Esses protestos são bem-sucedidos?
É difícil porque as pessoas que vivem em destinos turísticos estão sempre divididas entre vencedores e perdedores. Alguns vivem bem do turismo, outros sofrem. Se todos em Maiorca estivessem de acordo, os turistas já teriam ido embora há muito tempo. Nem um único megaliner, nem um único navio de cruzeiro, atracaria em Dubrovnik se ninguém os quisesse lá.
“Talvez a Europa se torne o museu a céu aberto do mundo”Por que tantas pessoas querem viajar para lugares onde todo mundo está indo? Agora você também sucumbiu à crítica aos turistas.
Não, eu reprovaria qualquer um que fosse a Veneza. Estou perguntando isso porque eu mesmo costumo evitar lugares lotados.
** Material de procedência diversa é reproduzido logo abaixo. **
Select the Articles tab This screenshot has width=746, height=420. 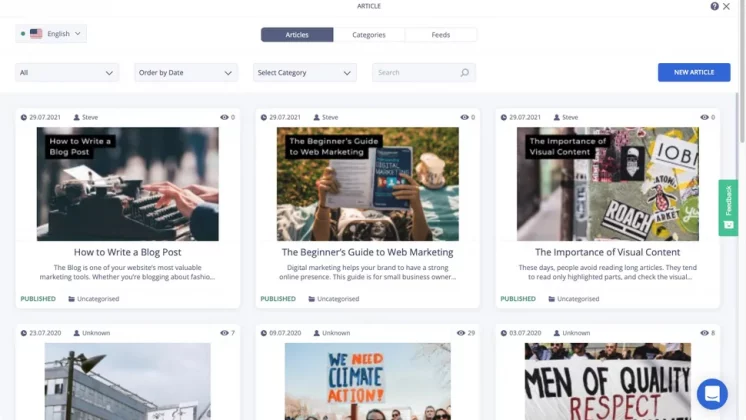click(x=297, y=35)
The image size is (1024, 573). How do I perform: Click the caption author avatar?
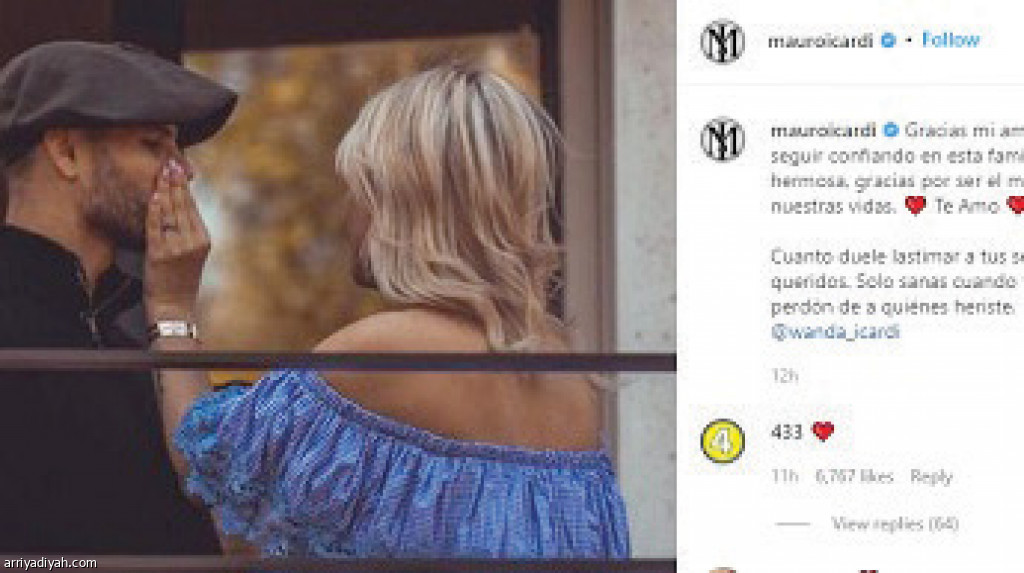[x=722, y=139]
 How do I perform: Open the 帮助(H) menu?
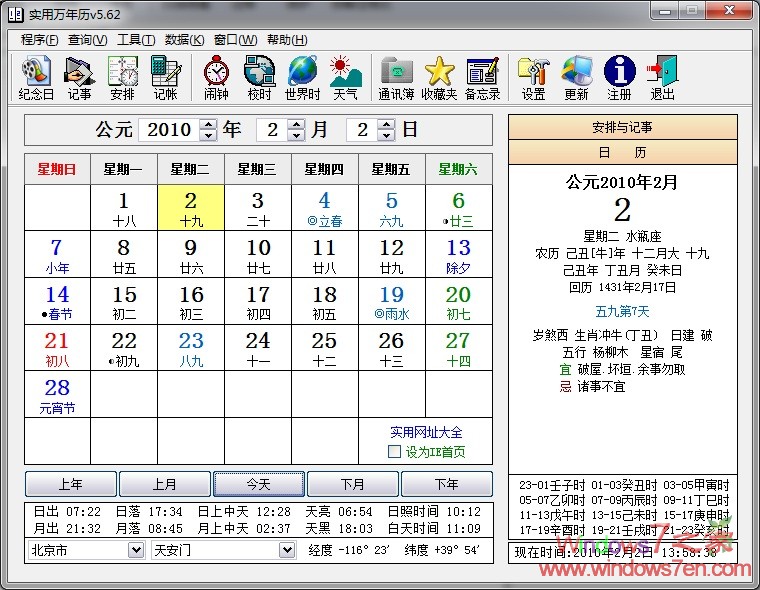286,40
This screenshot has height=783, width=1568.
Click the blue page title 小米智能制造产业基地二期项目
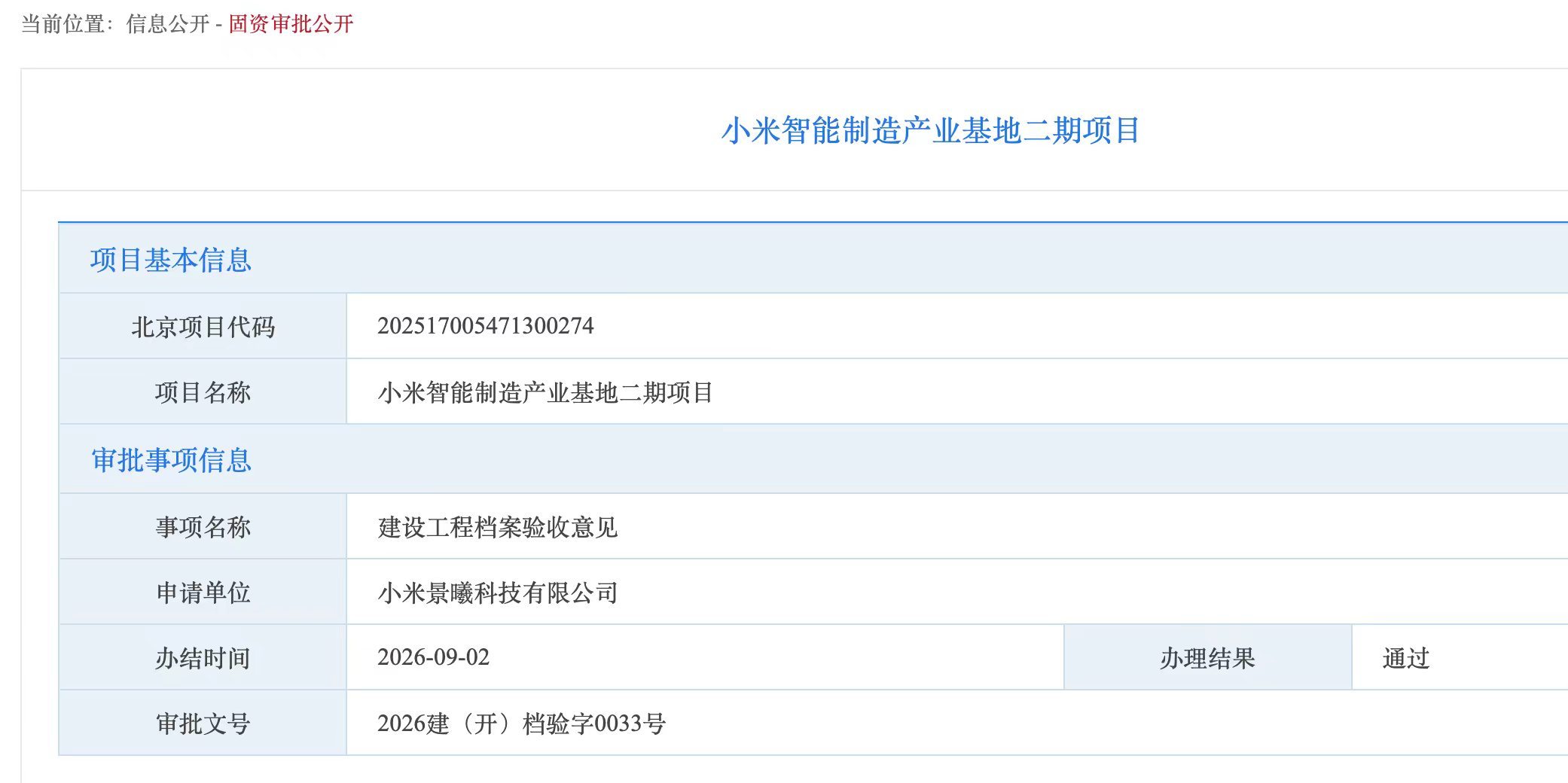point(931,131)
Eu também. Mas sempre houve pontos turísticos interessantes – e reclamações sobre eles. Já em 1780, as pessoas diziam: a Europa está inundada de ingleses. Todos se encontravam na Galeria Uffizi, em Florença, que todos diziam ser imperdível. Mais tarde, outros fatores influenciaram. O fato de haver pechinchas, por exemplo. A Espanha era um país extremamente pobre quando o turismo começou lá. Franco trouxe investidores que construíram hotéis; na Alemanha, havia operadoras de turismo que organizavam viagens para lá. Isso direcionou o fluxo de turistas para certas áreas.
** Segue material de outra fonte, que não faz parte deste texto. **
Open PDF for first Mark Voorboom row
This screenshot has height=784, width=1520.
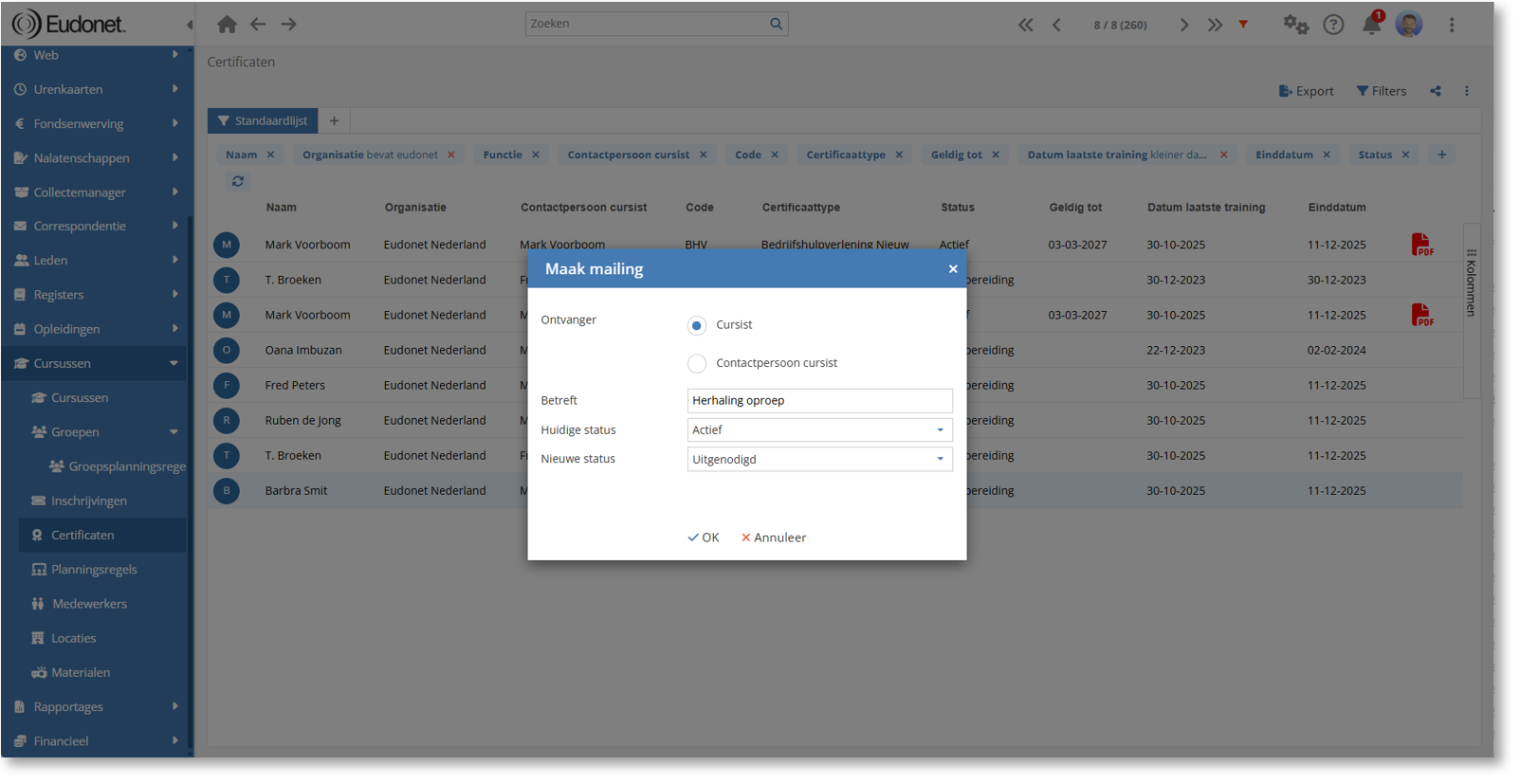[1421, 245]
Os pontos de interesse ficarão ainda mais lotados porque mais pessoas vão querer vê-los, você escreve em seu novo livro.
Sim, os chineses e os indianos ainda têm muito a recuperar. Ainda há muito por vir. Talvez a Europa se torne o que a Itália já é dentro da Europa: o museu a céu aberto do mundo.
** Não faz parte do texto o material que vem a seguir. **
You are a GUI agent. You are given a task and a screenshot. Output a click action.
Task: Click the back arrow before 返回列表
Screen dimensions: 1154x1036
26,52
Na Alemanha, as pessoas estão gastando menos dinheiro este ano, segundo ouvimos de regiões de férias.
A crise do coronavírus ainda não acabou. A economia está enfraquecendo. As pessoas têm menos dinheiro no bolso. Ao mesmo tempo, os preços de acomodações e restaurantes estão disparando. Até mesmo um currywurst na praia às vezes custa quatro euros. Mas as férias anuais são uma necessidade básica para muitas pessoas; mesmo em crises econômicas severas, as pessoas têm dinheiro para férias. Elas até viajaram durante a crise do petróleo na década de 1970.
Mas um pouco mais barato?
Há paralelos históricos aqui também. Quando a Grande Depressão começou em 1929, os alemães que já haviam viajado continuaram a fazê-lo. Só que na classe econômica, ou seja, a terceira classe da ferrovia, eles se hospedavam em acomodações particulares em vez de hotéis. As pessoas estão tentando cortar custos. Estamos vendo algo semelhante agora.